The $1 million station just opened late last year after many years of delays and complications with pricing. Now that it’s open, there are allegations that the station isn’t working correctly. Meanwhile, contractors and Department of Public Works (DPW) officials indicated that the station is just going through initial growing pains, but is working more than adequately.

Councillor Tony Zambuto embarked on a journey to get to the bottom of the situation on Monday night, but appeared to be met with some opposition.

At the outset, Zambuto was met with an unexpected visitor – as an official from the pump station’s design team Brown & Coldwell was in attendance before the motion had even been presented.
Zambuto said he wanted specific information about the design of the station and the as-built plans as well, saying that he wants to make sure the taxpayers got what they paid for.

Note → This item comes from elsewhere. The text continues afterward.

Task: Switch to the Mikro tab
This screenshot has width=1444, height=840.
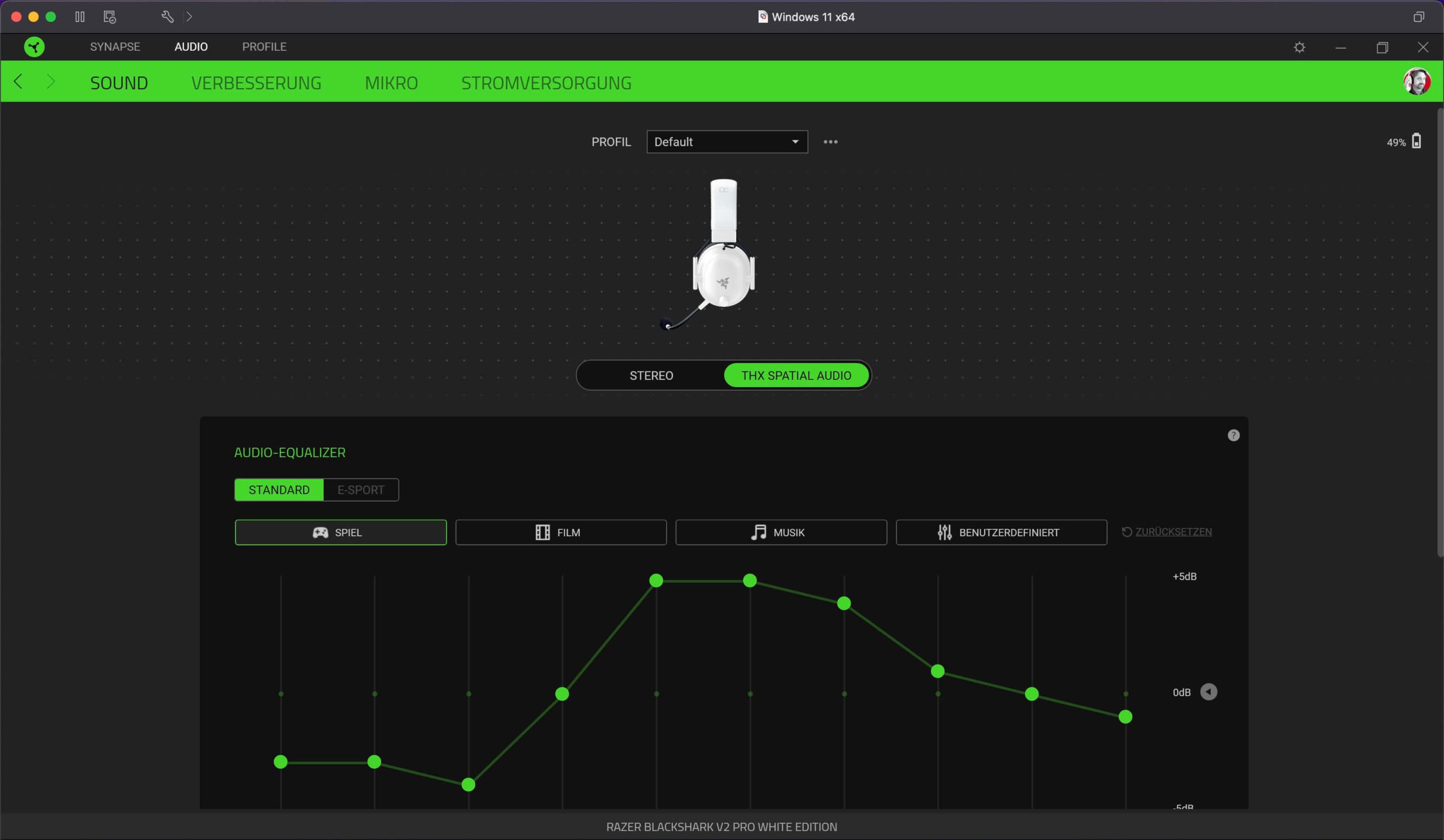Action: pos(391,83)
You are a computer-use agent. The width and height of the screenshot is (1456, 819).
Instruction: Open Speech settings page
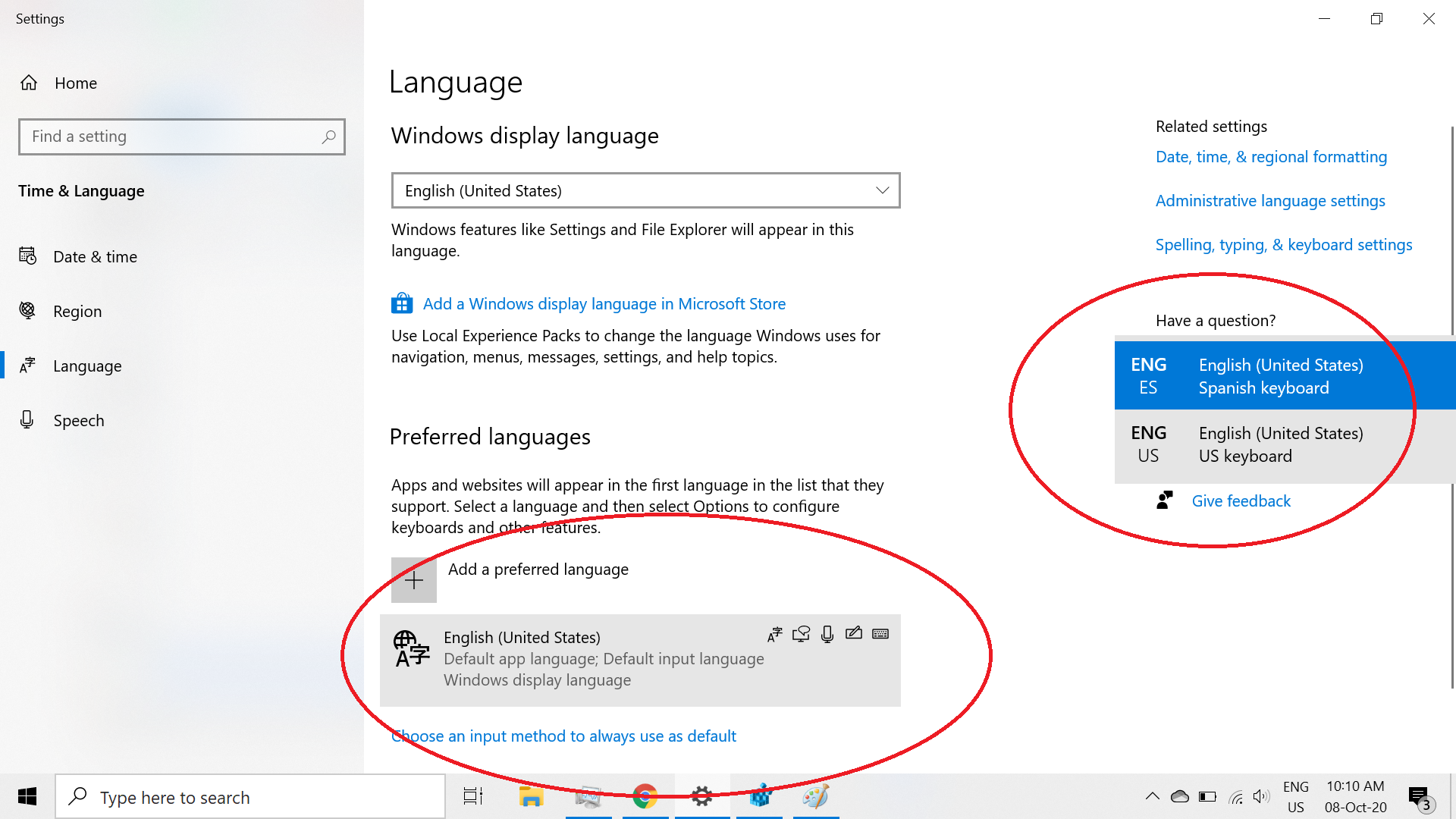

“I’m getting calls from citizens who have concerns over alarm lights going off down there,” he said. “I’m seeing DPW workers there frequently at this place. In fact, I was there on Saturday and witnessed an alarm and the workers there…There are some games being played here. I want to see the specs and as-built plans to so I can ask intelligent questions. I just want to make sure that $1 million pump station is what the taxpayers paid for. We’re getting a lot of alarms. It may be nothing. That’s fine.”

Later, he added, “I think there could be some major problems down there. Something’s not right. I just need some more information before I can be sure.”

Admittedly, the station has suffered from numerous false alarms being tripped in its sophisticated electronic warning system. Likewise, at the outset, one pump did get clogged, but that apparently was fixed.

“Everything was built according to the specs and it was appropriate and what was there,” said the design firm representative. “That pump station is functioning as designed. There are punch list items that need to be done, but it is working…It’s working efficiently and environmentally sound and I know that because we’ve had three events since it went online. Hurricane Sandy was one of them and two other rain events in December. There were SSOs in the city and sewer backups, but none in the Pines area.”

DPW Superintendent Don Goodwin said the plans are available in City Hall and have been for quite some time.

“A simple phone call could have alleviated all this,” he said.

Goodwin said there have been alarm issues, but that is all part of working out the kinks in the system.

“The easiest thing we could have done is take that system off-line and use the alarm that has always been there,” he said. “That would have been disingenuous. We wanted to use the system we paid for. As far as the operation of the pump station, it’s never failed.”

Zambuto was upended in his quest once more when Council President Ira Novoselsky assigned the matter to the Public Works Committee – a committee to which Zambuto does not belong.

“I see that action as subverting my request,” he said to Novoselsky. “I’m not on that committee and I have a specific request for specs. My motion is specific and calls for everyone to be here…I protest this profusely.”

Replied Novoselsky, “So noted.”

The matter was assigned to the Public Works Committee. Zambuto said he would continue on with the matter until he gets the information he is looking for and is satisfied that the station was built correctly.